Kisah di atas adalah kejadian nyata, bukan penggalan drama sinetron. Arif berprofesi sebagai advokat. Izin praktek baru saja direngkuhnya dari Perhimpunan Advokat Indonesia (Peradi) setelah melalui tahap pendidikan, ujian, dan magang. Nasib Arif adalah nasib sebagian besar advokat di Indonesia, senior ataupun junior. Pada profesi ini memang melekat stigma bekerja tak kenal waktu. Pantang pulang sebelum pekerjaan rampung.
Mirisnya, kerja keras itu tidak selalu diiringi dengan kompensasi yang layak. Tidak seperti halnya pekerja lain, sebagian advokat tidak menerima upah lembur. Padahal, Pasal 78 ayat (2) UU No. 13 Tahun 2003 tentang Ketenagakerjaan eksplisit menyatakan "pengusaha yang mempekerjakan pekerja/buruh melebihi waktu kerja wajib membayar upah kerja lembur." Tindak lanjut pasal ini kemudian diterbitkan Kepmenakertrans No. 102 Tahun 2004 tentang Waktu Kerja Lembur dan Upah Kerja Lembur.

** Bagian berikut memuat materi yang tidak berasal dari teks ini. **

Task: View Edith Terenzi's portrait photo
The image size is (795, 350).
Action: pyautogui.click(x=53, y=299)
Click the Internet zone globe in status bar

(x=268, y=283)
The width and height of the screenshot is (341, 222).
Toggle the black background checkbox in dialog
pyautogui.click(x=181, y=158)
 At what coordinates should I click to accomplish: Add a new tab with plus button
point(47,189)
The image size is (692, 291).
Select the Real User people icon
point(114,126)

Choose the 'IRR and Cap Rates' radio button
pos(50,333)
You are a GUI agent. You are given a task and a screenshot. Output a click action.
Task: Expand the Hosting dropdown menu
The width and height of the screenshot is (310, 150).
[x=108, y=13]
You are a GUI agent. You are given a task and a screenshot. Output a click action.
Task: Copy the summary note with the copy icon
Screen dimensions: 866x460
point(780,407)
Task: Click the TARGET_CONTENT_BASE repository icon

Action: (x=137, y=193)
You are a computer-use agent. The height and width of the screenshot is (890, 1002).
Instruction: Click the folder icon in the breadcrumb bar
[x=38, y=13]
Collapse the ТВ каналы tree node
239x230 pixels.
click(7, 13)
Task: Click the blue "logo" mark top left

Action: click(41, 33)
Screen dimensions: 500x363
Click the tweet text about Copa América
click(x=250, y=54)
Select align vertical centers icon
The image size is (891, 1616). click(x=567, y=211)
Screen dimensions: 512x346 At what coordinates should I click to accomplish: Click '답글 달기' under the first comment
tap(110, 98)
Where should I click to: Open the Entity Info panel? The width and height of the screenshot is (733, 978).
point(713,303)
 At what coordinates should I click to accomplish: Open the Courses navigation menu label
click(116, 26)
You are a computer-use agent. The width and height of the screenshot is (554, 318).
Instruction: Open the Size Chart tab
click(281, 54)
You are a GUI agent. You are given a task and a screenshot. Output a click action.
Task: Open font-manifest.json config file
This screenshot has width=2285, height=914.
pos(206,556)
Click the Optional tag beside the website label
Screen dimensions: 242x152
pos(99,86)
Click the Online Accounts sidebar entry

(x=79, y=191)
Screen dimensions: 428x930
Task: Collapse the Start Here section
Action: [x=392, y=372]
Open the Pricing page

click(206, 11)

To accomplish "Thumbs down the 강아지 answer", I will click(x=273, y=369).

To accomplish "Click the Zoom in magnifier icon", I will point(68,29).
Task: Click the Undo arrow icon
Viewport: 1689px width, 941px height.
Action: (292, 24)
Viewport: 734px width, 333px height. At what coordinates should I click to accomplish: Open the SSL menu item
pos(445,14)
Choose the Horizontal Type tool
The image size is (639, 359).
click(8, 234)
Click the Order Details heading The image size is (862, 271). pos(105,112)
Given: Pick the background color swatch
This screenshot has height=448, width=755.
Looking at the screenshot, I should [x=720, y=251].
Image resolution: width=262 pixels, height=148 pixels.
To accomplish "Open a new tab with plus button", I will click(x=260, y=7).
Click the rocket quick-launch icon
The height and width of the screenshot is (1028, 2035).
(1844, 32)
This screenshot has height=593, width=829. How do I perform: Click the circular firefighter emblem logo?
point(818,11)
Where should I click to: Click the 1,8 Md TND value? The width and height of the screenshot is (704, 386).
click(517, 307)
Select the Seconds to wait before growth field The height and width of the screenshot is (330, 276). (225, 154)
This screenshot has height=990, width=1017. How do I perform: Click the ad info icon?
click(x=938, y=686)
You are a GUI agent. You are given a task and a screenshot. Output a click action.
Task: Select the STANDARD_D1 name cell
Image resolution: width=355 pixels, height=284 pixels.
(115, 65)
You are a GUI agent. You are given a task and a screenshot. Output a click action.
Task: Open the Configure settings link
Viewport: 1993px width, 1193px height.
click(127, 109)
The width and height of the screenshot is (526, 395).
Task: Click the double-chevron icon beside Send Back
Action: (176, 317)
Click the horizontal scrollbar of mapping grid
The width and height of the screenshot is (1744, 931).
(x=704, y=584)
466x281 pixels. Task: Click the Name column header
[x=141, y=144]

Hasil penelusuran hukumonline menunjukkan bahwa praktek penerapan upah lembur pada advokat, khususnya advokat junior, bervariasi. Joko -bukan nama sebenarnya- mengaku tidak pernah mendapat upah lembur. Selama ini, jika terpaksa harus bekerja larut, kantor dimana Joko bekerja hanya menyediakan makan malam dan ongkos pulang naik taxi.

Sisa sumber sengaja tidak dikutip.